[Python-Dev] Son of PEP 246, redux
Phillip J. Eby
pje at telecommunity.com
Thu Jan 13 03:57:07 CET 2005
This is a pretty long post; it starts out as discussion of educational
issues highlighted by Clark and Ian, but then it takes the motivation for
PEP 246 in an entirely new direction -- possibly one that could be more
intuitive than interfaces and adapters as they are currently viewed in
Zope/Twisted/PEAK etc., and maybe one that could be a much better fit with
Guido's type declaration ideas. OTOH, everybody may hate the idea and
think it's stupid, or if they like it, then Alex may want to strangle me
for allowing doubt about PEP 246 to re-enter Guido's head. Either way,
somebody's going to be unhappy. <wink>
At 05:54 PM 1/12/05 -0500, Clark C. Evans wrote:
> String -> PathName -> File
> String -> StringIO -> File
Okay, after reading yours and Ian's posts and thinking about them some
more, I've learned some really interesting things.

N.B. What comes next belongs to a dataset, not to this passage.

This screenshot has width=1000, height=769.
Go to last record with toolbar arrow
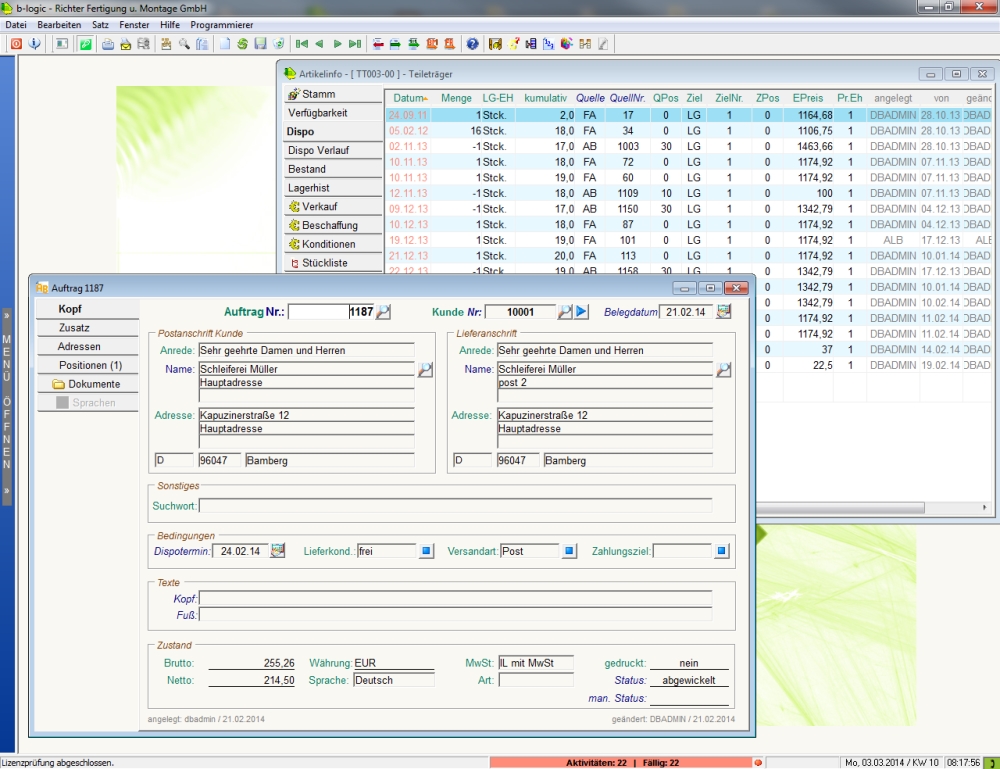pyautogui.click(x=355, y=44)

First, adapter abuse is *extremely* attractive to someone new to the
concept -- so from here on out I'm going to forget about the idea that we
can teach people to avoid this solely by telling them "the right way to do
it" up front.
The second, much subtler point I noticed from your posts, was that *adapter
abuse tends to sooner or later result in adapter diamonds*.
And that is particularly interesting because the way that I learned how NOT
to abuse adapters, was by getting slapped upside the head by PyProtocols
pointing out when adapter diamonds had resulted!
Now, that's not because I'm a genius who put the error in because I
realized that adapter abuse causes diamonds. I didn't really understand
adapter abuse until *after* I got enough errors to be able to have a good
intuition about what "as a" really means.
Now, I'm not claiming that adapter abuse inevitably results in a detectable
ambiguity, and certainly not that it does so instantaneously. I'm also not
claiming that some ambiguities reported by PyProtocols might not be
perfectly harmless. So, adaptation ambiguity is a lot like a PyChecker
warning: it might be a horrible problem, or it might be that you are just
doing something a little unusual.
But the thing I find interesting is that, even with just the diamonds I
ended up creating on my own, I was able to infer an intuitive concept of
"as a", even though I hadn't fully verbalized the concepts prior to this
lengthy debate with Alex forcing me to single-step through my thought
processes.
What that suggests to me is that it might well be safe enough in practice
to let new users of adaptation whack their hand with the mallet now and
then, given that *now* it's possible to give a much better explanation of
"as a" than it was before.
Also, consider this... The larger an adapter network there is, the
*greater* the probability that adapter abuse will create an ambiguity --
which could mean faster learning.
If the ambiguity error is easily looked up in documentation that explains
the as-a concept and the intended working of adaptation, so much the
better. But in the worst case of a false alarm (the ambiguity was
harmless), you just resolve the ambiguity and move on.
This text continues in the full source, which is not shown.